**Task directions**
Your answer must be the records below, repeated exactly, with every picture left out.

[Stored entries]
Content starts
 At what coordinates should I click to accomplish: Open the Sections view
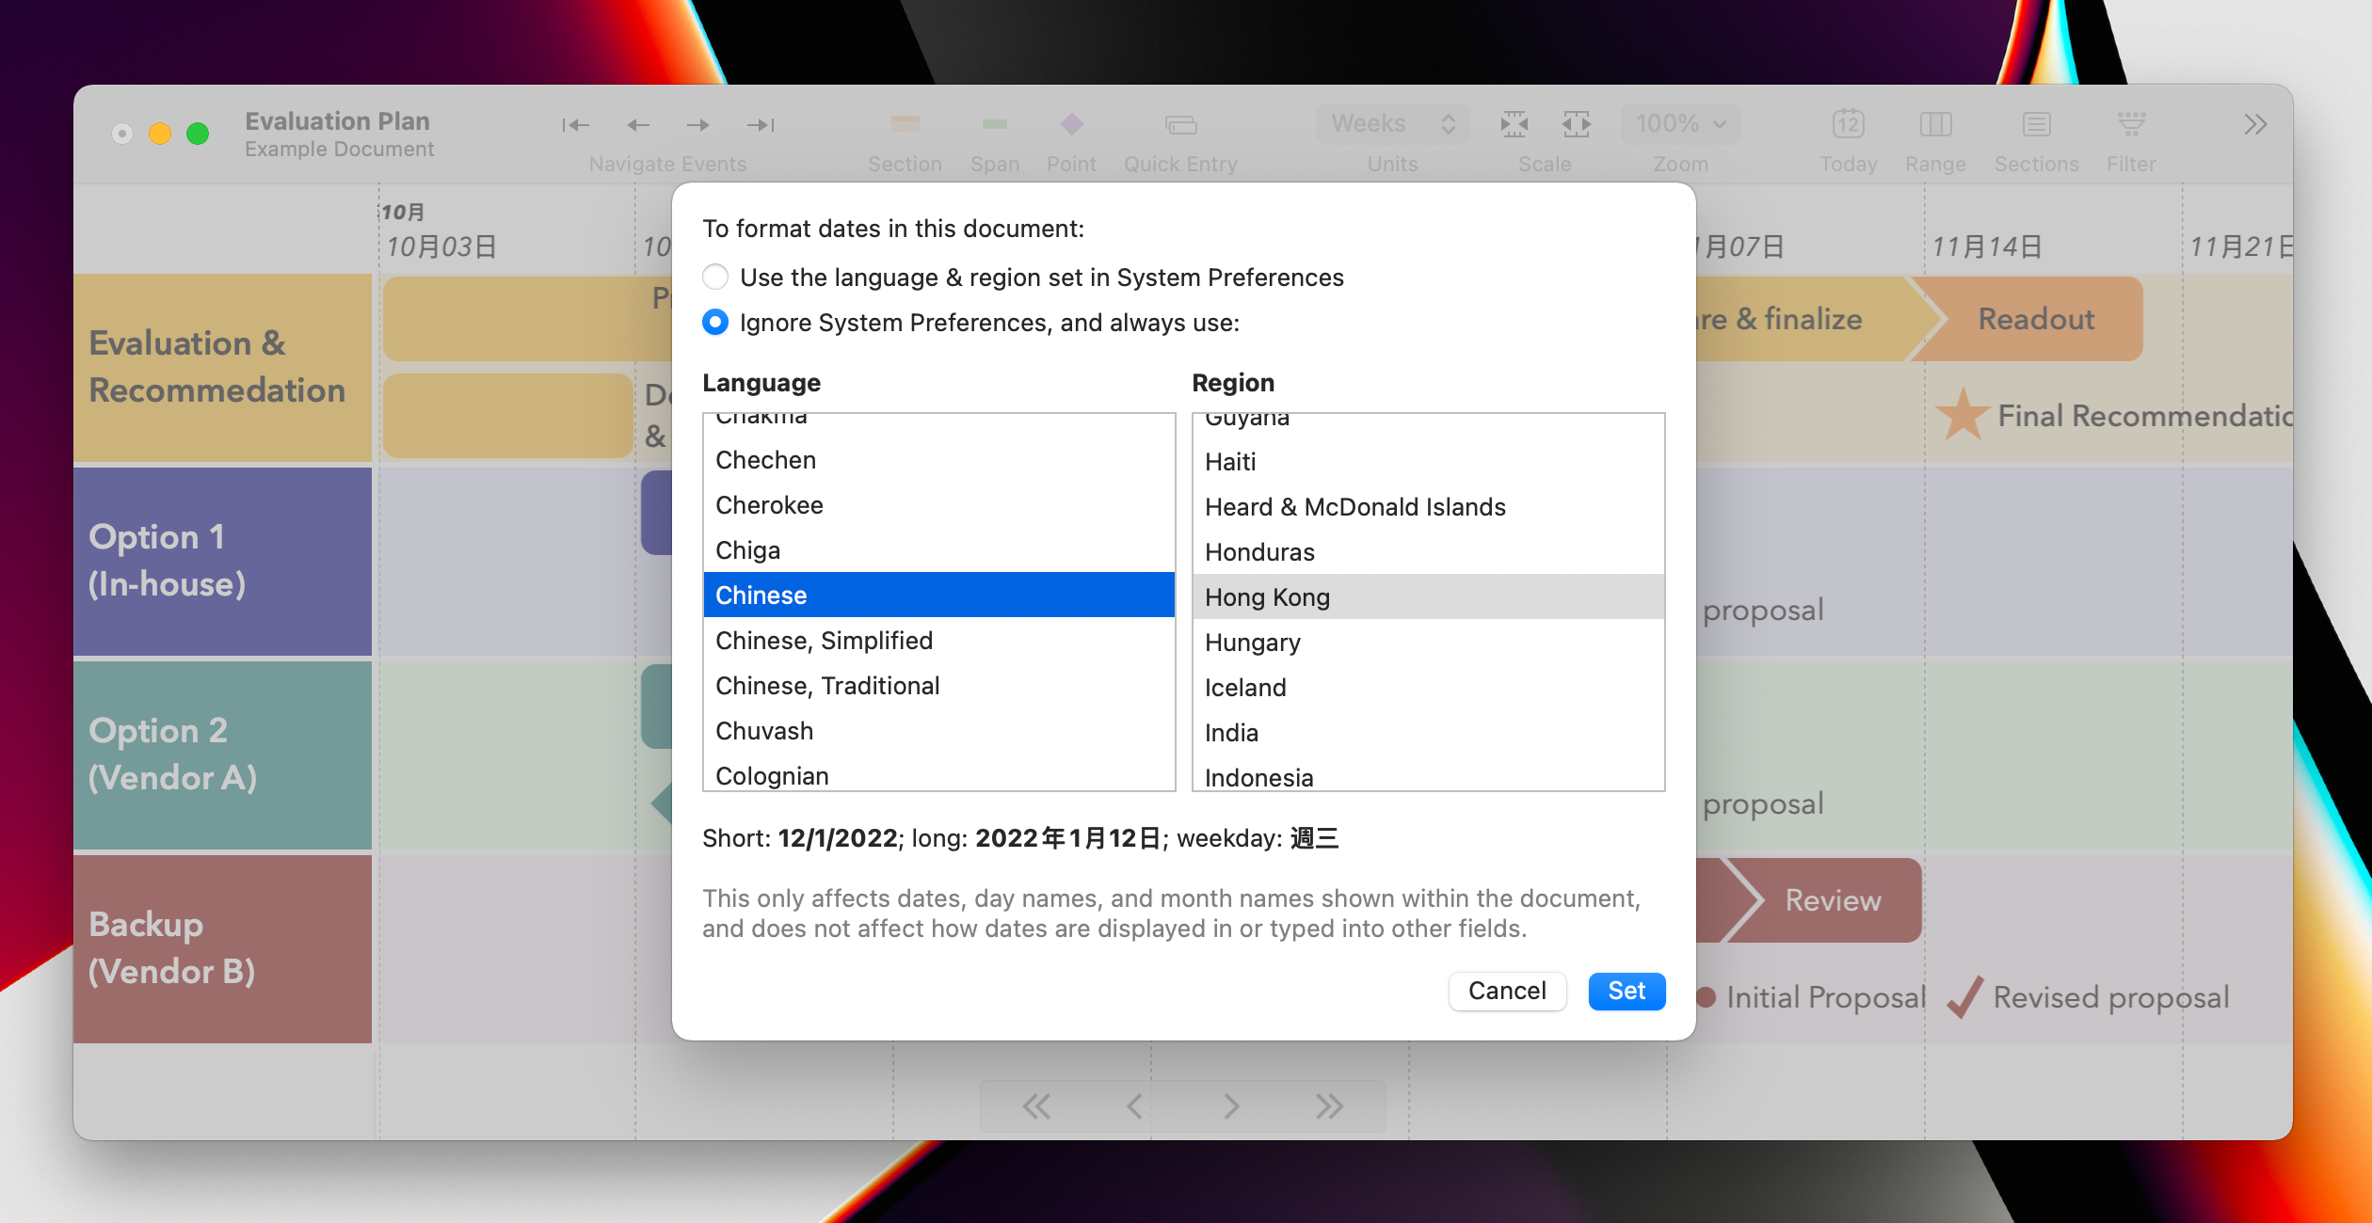click(2036, 124)
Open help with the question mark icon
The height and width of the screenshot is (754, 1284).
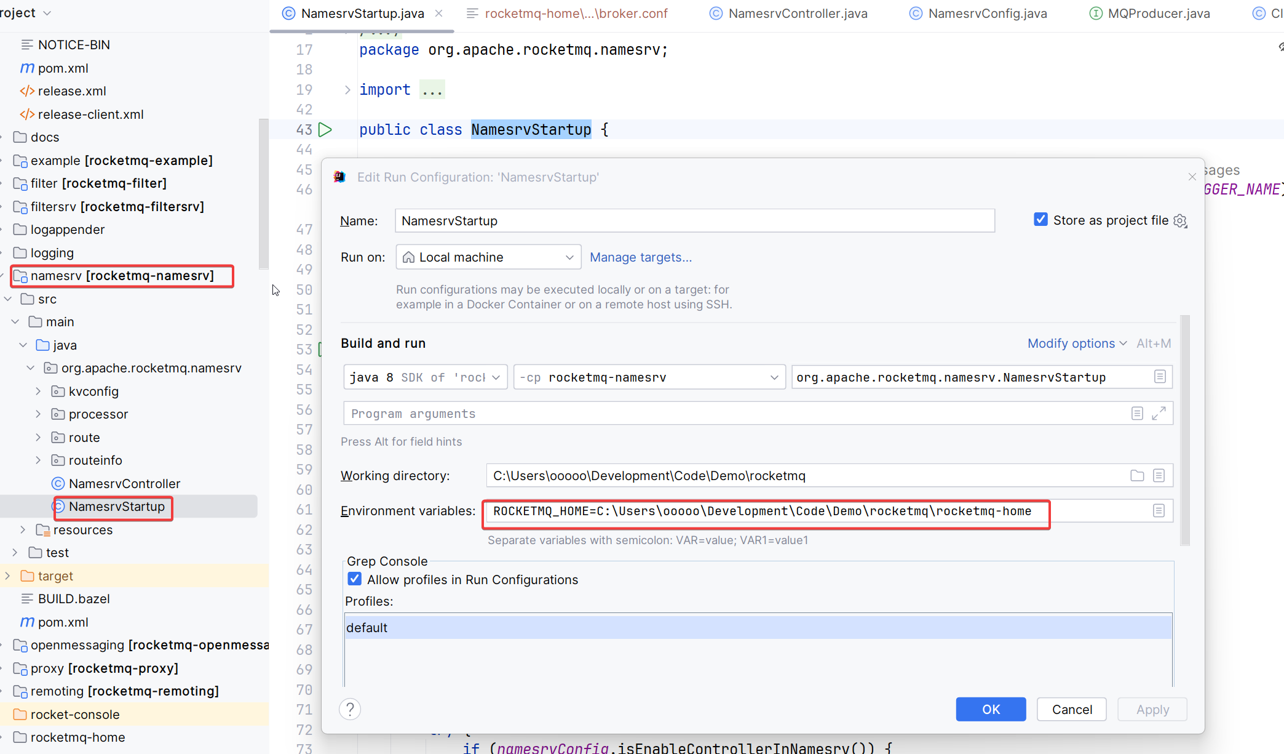350,710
Content ends
**Response below**
 At what coordinates should I click to accomplish: Open the Sections view
click(2036, 124)
Open help with the question mark icon
The height and width of the screenshot is (754, 1284).
350,710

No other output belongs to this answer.